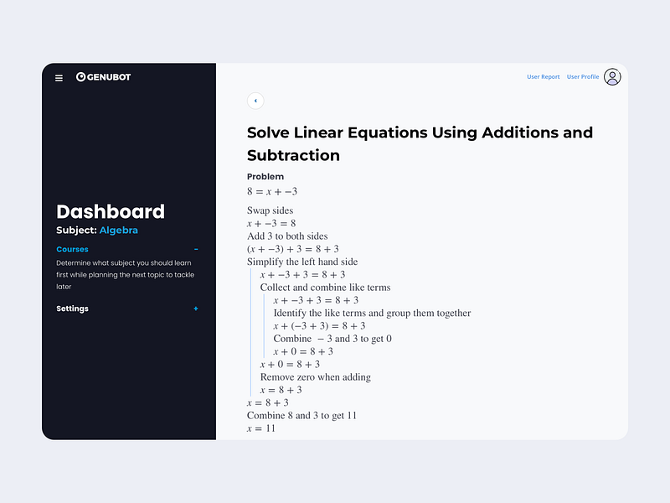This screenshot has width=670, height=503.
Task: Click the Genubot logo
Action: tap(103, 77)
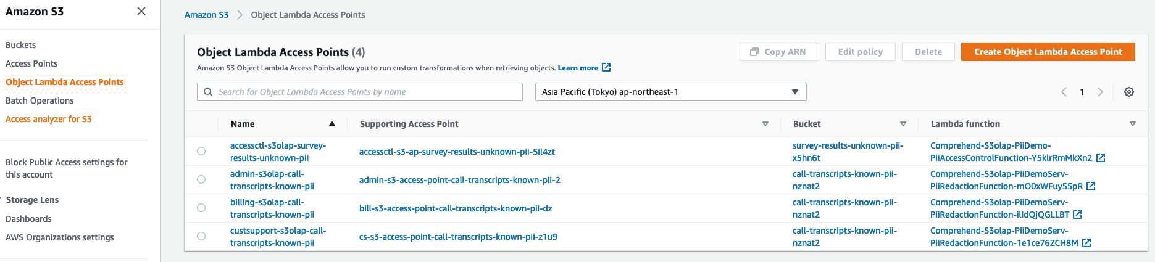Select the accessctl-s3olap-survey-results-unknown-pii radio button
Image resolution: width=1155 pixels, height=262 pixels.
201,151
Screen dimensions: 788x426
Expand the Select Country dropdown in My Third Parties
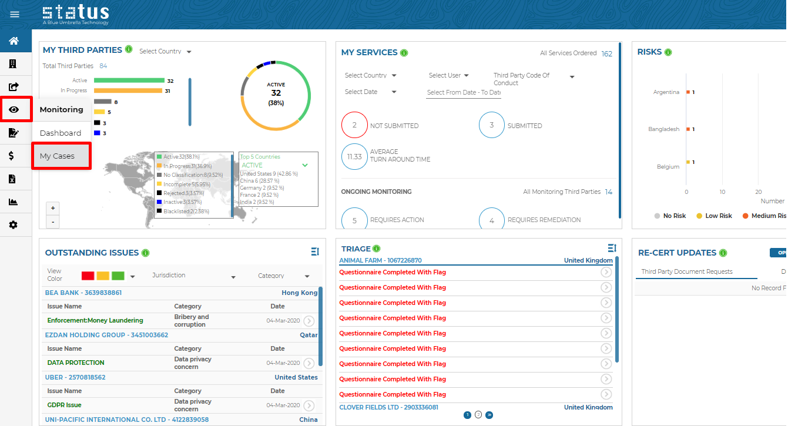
....................
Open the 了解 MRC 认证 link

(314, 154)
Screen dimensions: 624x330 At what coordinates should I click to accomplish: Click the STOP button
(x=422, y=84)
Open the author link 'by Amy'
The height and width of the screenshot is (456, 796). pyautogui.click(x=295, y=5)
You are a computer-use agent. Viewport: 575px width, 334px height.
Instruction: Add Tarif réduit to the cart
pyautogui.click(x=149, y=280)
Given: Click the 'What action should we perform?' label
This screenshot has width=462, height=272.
....................
■ EXERCISE ■
All lines in the listing above between the line with "Instruction: Add Tarif réduit to the cart" and the line with "This screenshot has width=462, height=272.", inclusive, should be set down exactly, and no line outside that range.

■ WRITTEN SOLUTION ■
Instruction: Add Tarif réduit to the cart
pyautogui.click(x=149, y=280)
Given: Click the 'What action should we perform?' label
This screenshot has width=462, height=272.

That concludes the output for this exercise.